Wednesday, August 22, 2012

Soul Cycle Intentions - Honesty (What is in your way?)

So it's been a while, but here I am. Still blogging about my Soul Cycle intentions. Nina still never fails to inspire me and get the wheels of the bike in my brain turning, but today, my experience was different. I thought about things I really never thought about before.

"Honesty." She said it in a list of other words - and to be honest, I don't even remember what the other words were. Strength? Self-confidence? Something along those lines. But honesty set off sirens in my mind.

I'm a nice person. I'm a good person. I'm generally an honest person. But there have been quite a few things lately that I haven't been entirely honest about. So it got me thinking about why I have not been honest. I have been dishonest because I want people to like me, to approve of me and approve of my life choices. I don't want people to be upset with me or look down on me.
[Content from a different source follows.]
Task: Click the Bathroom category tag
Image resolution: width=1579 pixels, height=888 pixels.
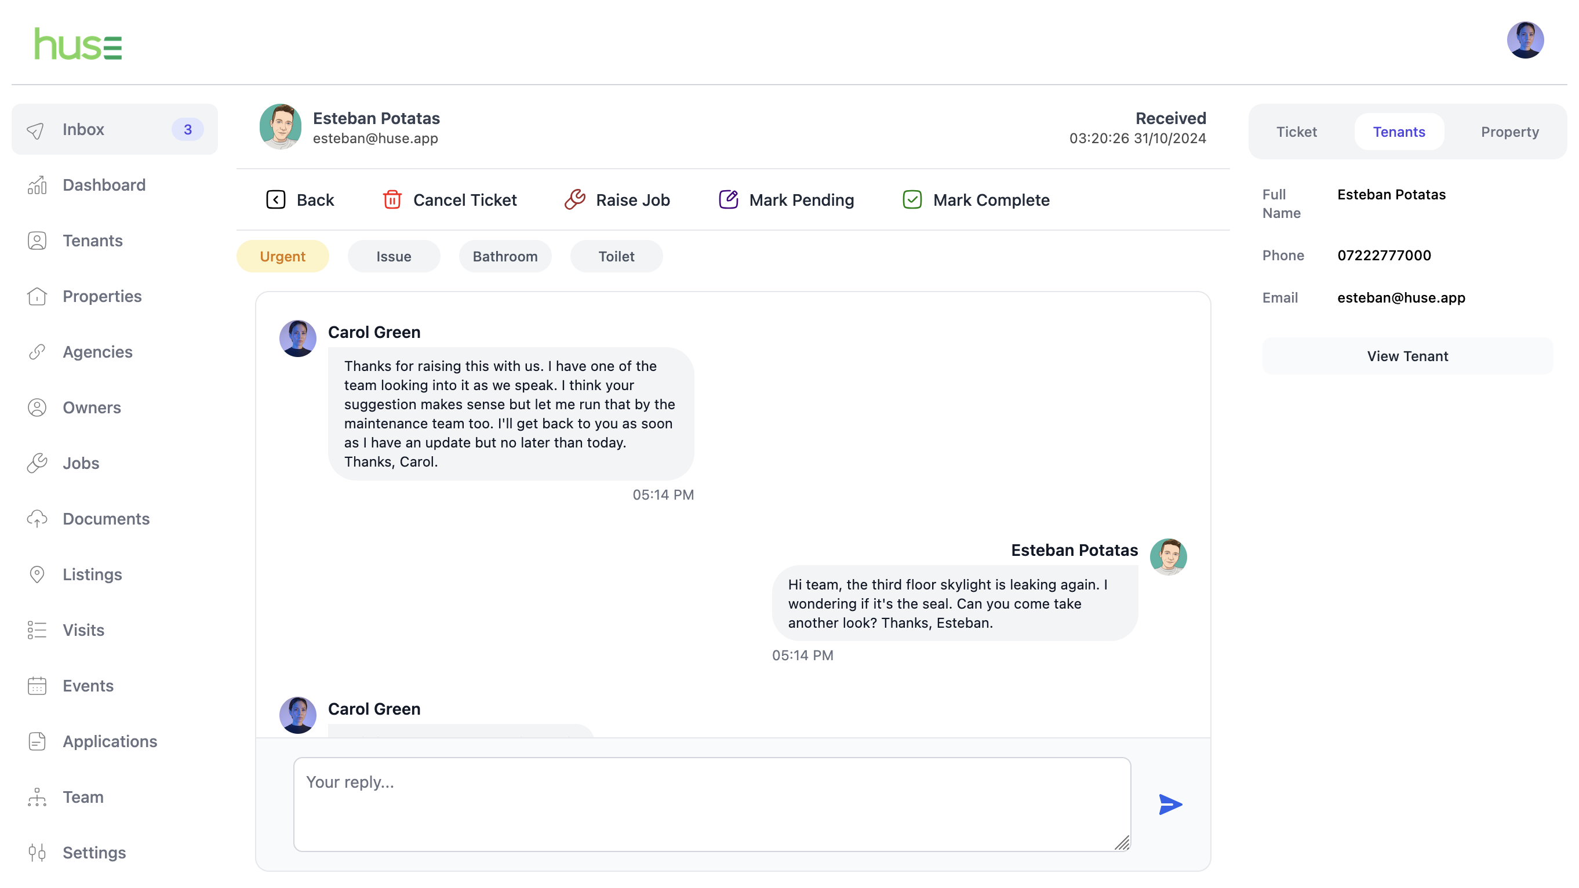Action: click(504, 256)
Would these people actually feel this way if they knew the truth? Probably not. I've been dishonest with others mostly because I am judging myself harshly.

So what is in my way? My behaviors of judging myself harshly, and of being dishonest.
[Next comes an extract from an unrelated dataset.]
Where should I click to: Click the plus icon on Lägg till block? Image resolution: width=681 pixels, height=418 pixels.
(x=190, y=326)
Dishonesty changed my life a long time ago. At least, I credit it with doing so. I was very overweight as a child, and went to a school where my ethnicity was the minority. I ended up becoming friends with a couple of girls who were part of the "popular" group. I remember feeling so good getting to play with them at recess, even if I only spent time with a couple of them outside of school. I stretched the truth on a few occasions, because I wanted the girls to like me more. Eventually, they called me out on my lies and stopped talking to me. Even now, about seventeen years later, we are not facebook friends (and many people who I've never spoken to in my life are my facebook friends), I avoid them in public, and I say to others, "I don't like them." I had a rough time with friends in middle school (and, I guess, who doesn't?) and really a rough time in general. I sometimes can't help but wonder how my life would be different if I had been honest then.
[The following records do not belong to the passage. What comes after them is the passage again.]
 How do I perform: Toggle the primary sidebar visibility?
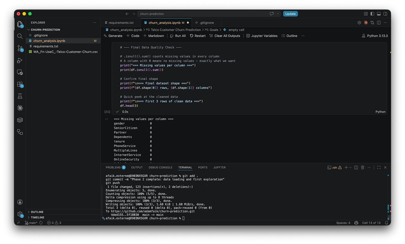372,14
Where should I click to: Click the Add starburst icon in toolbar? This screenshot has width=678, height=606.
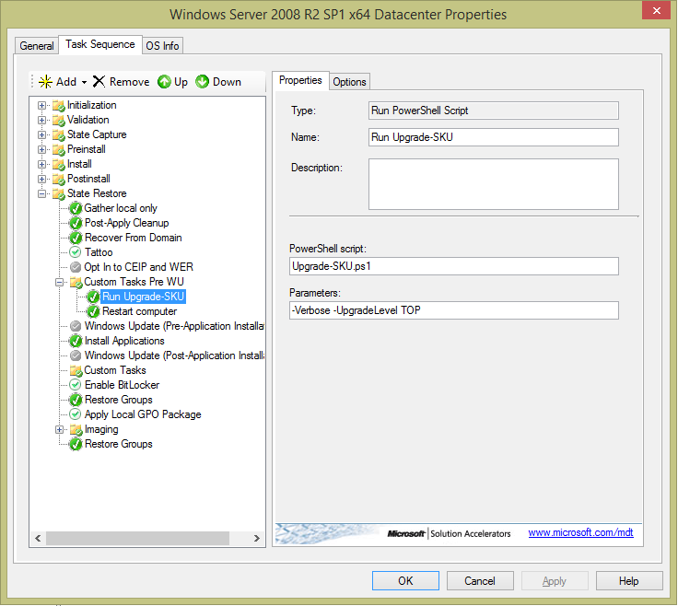[45, 82]
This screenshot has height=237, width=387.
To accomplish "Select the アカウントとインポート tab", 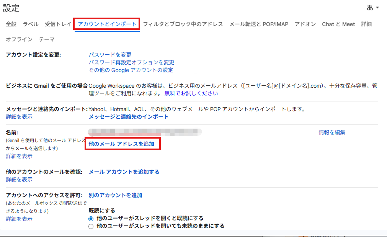I will (107, 24).
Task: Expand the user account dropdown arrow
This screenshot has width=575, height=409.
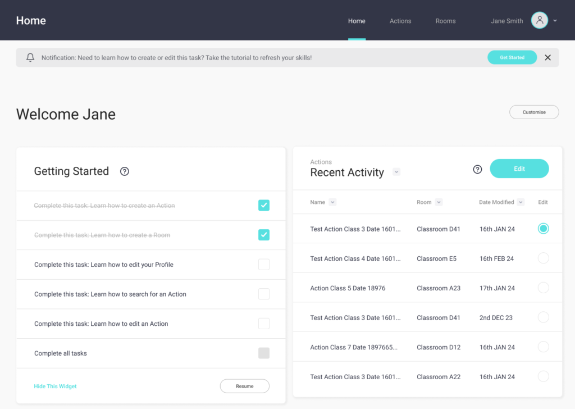Action: click(x=555, y=21)
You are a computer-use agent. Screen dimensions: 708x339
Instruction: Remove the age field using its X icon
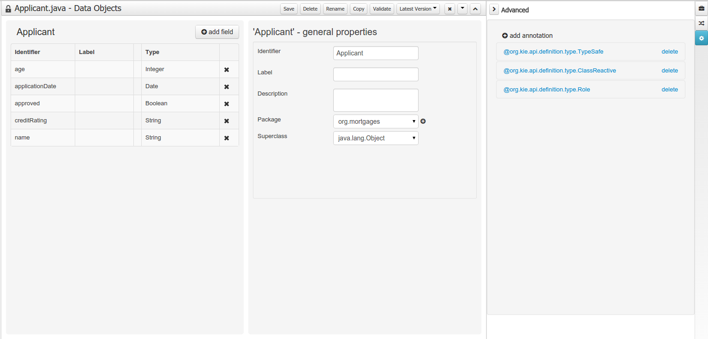pyautogui.click(x=227, y=70)
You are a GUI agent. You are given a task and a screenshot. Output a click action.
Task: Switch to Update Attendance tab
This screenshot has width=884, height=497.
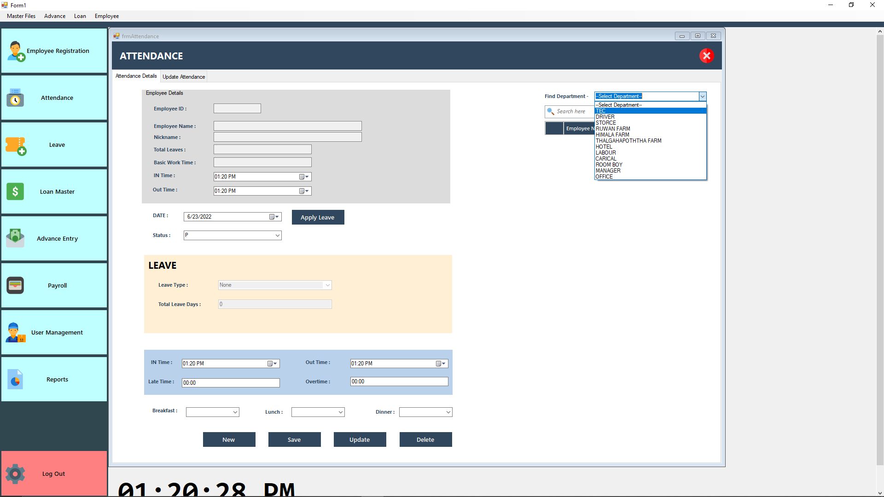(x=184, y=77)
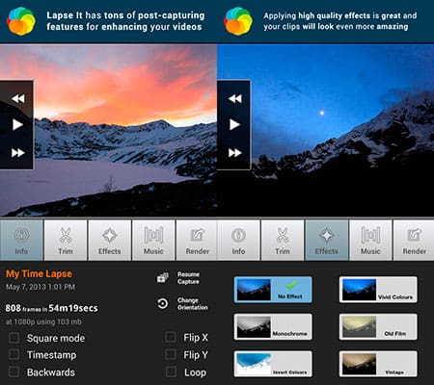434x385 pixels.
Task: Click rewind icon on sunset video
Action: click(x=17, y=98)
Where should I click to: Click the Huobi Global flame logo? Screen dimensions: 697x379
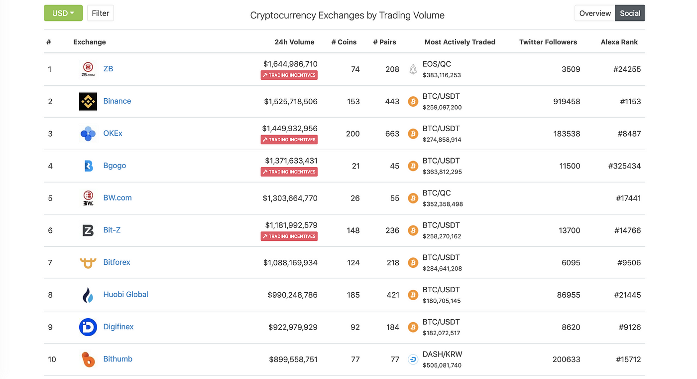[x=88, y=295]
In struggling with anxiety, depression, anorexia, bulimia, and self-injury, lies and deception were part of what allowed me to survive. I did not believe that I could survive without my "vices" and I had to hide those behaviors from others. Lying, deception, and dishonesty kept me from completely losing my mind. Dishonesty became my best friend.

I pride myself on my recovery. I have achieved a level of health and stability that I never thought was possible. I proudly call myself "recovered." Yet something that was a big part of my disordered existence is still part of my day to day life. Dishonesty may be all I have left of my eating disorder.

I am not dishonest on a regular basis by any means, but it still comes up from time to time, more than I would like it to, over things that are really pretty trivial. Based on self-judgment. Based on the fact that it's all I knew for so long. It may be the road block between who I am and who I want to be. It's time to work on being honest with myself and with others.